— start of Document segment —

Preferences in Hiring and Promotion: Courts Impose Heightened Scrutiny

By Sauls, John Gales | The FBI Law Enforcement Bulletin, December 1994 | Go to article overview

Preferences in Hiring and Promotion: Courts Impose Heightened Scrutiny


Sauls, John Gales, The FBI Law Enforcement Bulletin


On May 6, 1993, the Fourth Circuit Court of Appeals issued its decision in Maryland Troopers Ass'n, Inc. v. Evans,(1) holding that the Maryland State Police had discriminated against non-blacks by complying with the terms of a court-approved consent decree entered into with the Coalition of Black Maryland State Troopers, in violation of the Equal Protection Clause of the 14th amendment and Title VII of the Civil Rights Act of 1964 (Title VII). This and other similar cases(2) are indicative of a significant shift in the judicial treatment of claims of so-called "reverse discrimination." These cases strongly suggest that employers who give preferential treatment in employment opportunities based on race, color, national origin, and/or sex to remedy apparent past discrimination and diversify their work forces should review those employment decisions to ensure compliance with the law.

This article discusses the legal standards courts now are using to assess the legality of "affirmative action" plans that extend preference in hiring and promotion. It also examines the challenges facing employers called on to defend legally such preferences.

Title VII Prohibitions

Title VII makes it unlawful for an employer "1) to fail or refuse to hire or to discharge any individual, or otherwise to discriminate against any individual with respect to his compensation, terms, conditions, or privileges of employment, because of such individual's race, color, religion, sex, or national origin; or 2) to limit, segregate, or classify his employees or applicants for employment in any way which would deprive or tend to deprive any individual of employment opportunities or otherwise adversely affect his status as an employee, because of such individual's race, color, religion, sex or national origin."(3) The U.S. Supreme Court described this prohibition in 1989 as "...the simple but momentous announcement that sex, race, religion, and national origin are not relevant to the selection, evaluation, or compensation of employees."(4) Put another way, Title VII prohibits employers from taking race, color, national origin, religion, or sex into consideration when making decisions on employment actions, regardless of their motives, unless an exception to the statute, such as preference to remedy past discrimination (affirmative action) or the Bona Fide Occupational Qualification (BFOQ) exception, permitting such consideration is applicable.(5)

— end of Document segment —

Exercise requirements:
a - Using the article on hiring preferences, decide whether each statement agrees with it, answering yes or no and quoting the words that decide it: (i) the Fourth Circuit issued its decision in Maryland Troopers Ass'n, Inc. v. Evans on May 6, 1993; (ii) the court held that the Maryland State Police had discriminated against blacks; (iii) the U.S. Supreme Court described the Title VII prohibition in 1989.
b - Put this sentence from the article on hiring preferences into Spanish: "It also examines the challenges facing employers called on to defend legally such preferences."
c - Retype the passage of the article on hiring preferences starting at "This article discusses" and ending at "legally such preferences.".
The material after this point is separate from the article on hiring preferences.

— start of Data lines —

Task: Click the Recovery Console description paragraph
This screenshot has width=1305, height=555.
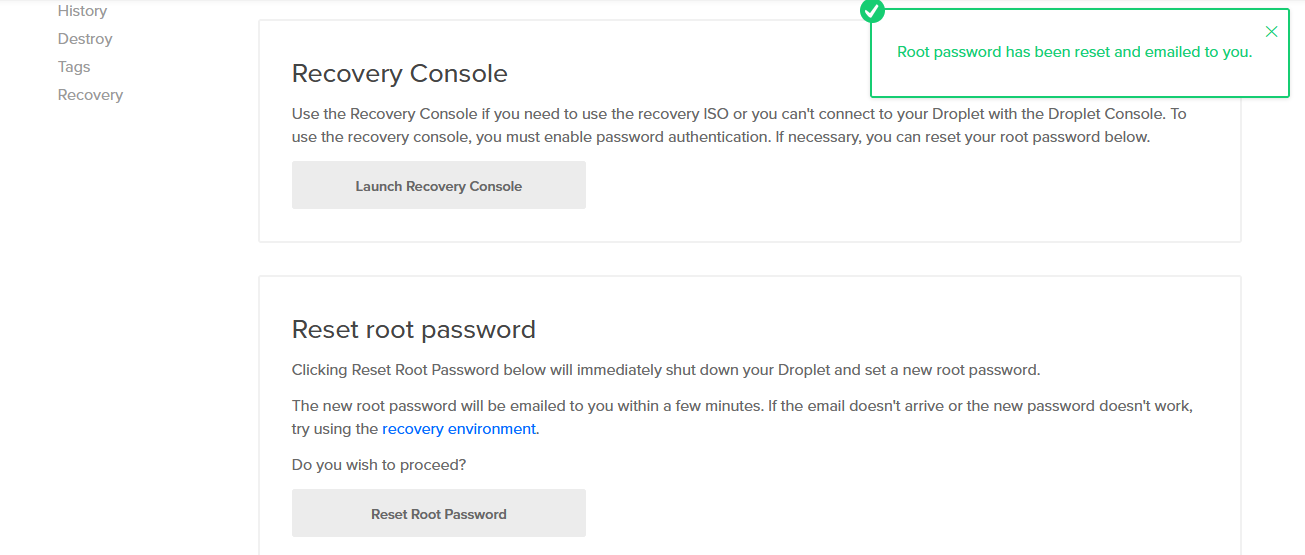Action: (x=738, y=126)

— end of Data lines —

Complete answers:
a -
(i) Yes: "On May 6, 1993, the Fourth Circuit Court of Appeals issued its decision in Maryland Troopers Ass'n, Inc. v. Evans"
(ii) No: "holding that the Maryland State Police had discriminated against non-blacks"
(iii) Yes: "The U.S. Supreme Court described this prohibition in 1989"

b - También examina los desafíos que enfrentan los empleadores a quienes se les exige defender legalmente tales preferencias.

c -
This article discusses the legal standards courts now are using to assess the legality of "affirmative action" plans that extend preference in hiring and promotion. It also examines the challenges facing employers called on to defend legally such preferences.